Never before has a check from the IRS to taxpayers carried the name of the President of the United States.

But then again, never before has the country had a showman television reality star serving as the Commander-in-Chief.

So this week, when millions of checks ranging from $1,200 up to $3,400 are cut to taxpayers all over the country, the autograph of Donald J. Trump will be printed on the memo line in the bottom left corner, just another example of how the highest office in the land has become the marketing machine for an egomaniac that has unabashedly put his name on hotels, golf courses, airlines, steaks, wines, and now, the largest government handout in history.

The checks are part of the $2.2 trillion relief package passed by Congress and signed into law by Trump last month to help individuals and businesses during this unprecedented shutdown in hopes of arresting the spread of the COVID-19 virus.
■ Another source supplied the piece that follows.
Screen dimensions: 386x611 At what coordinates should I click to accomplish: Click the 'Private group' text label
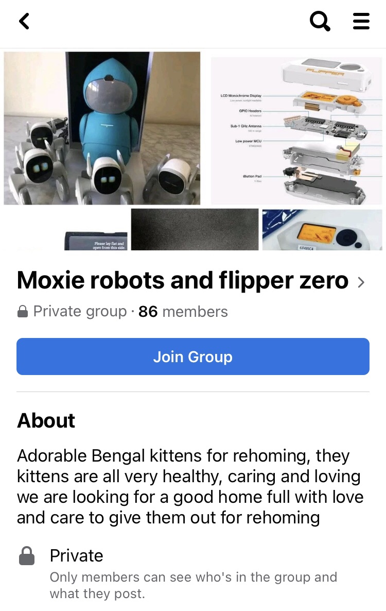click(80, 311)
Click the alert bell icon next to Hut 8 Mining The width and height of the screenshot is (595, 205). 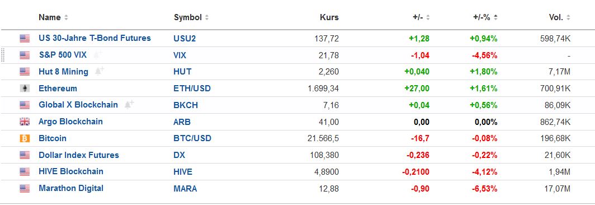click(100, 71)
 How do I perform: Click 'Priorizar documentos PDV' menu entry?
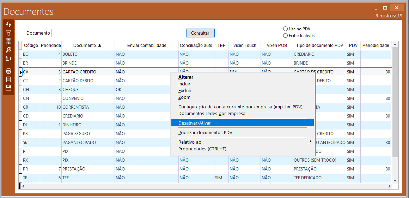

The money will be a welcome help to taxpayers but will not come close to replacing the income that millions of people have lost during the self-quarantine period that’s already lasted a month.

Over 22 million people have filed for unemployment benefits as companies have either reduced employees’ hours, furloughed workers, or closed their doors indefinitely when customers and orders suddenly disappeared. Experts predict that up to 25% of the workforce could become unemployed in the short term.

People need help, more than just a one-time $1,200 check that won’t even cover one month’s rent or mortgage for the average family, but it’s a good start.

But the checks will surely become a symbol of how broken our federal government is in responding to national emergencies when the best they could come up with was a few thousand dollars to families but approved hundreds of billions of dollars for corporations and the wealthy. Just like the paper towels Trump throw at Puerto Ricans after Hurricane Maria devastated their island, these checks are an embarrassingly inadequate Band-aid for those truly in financial distress.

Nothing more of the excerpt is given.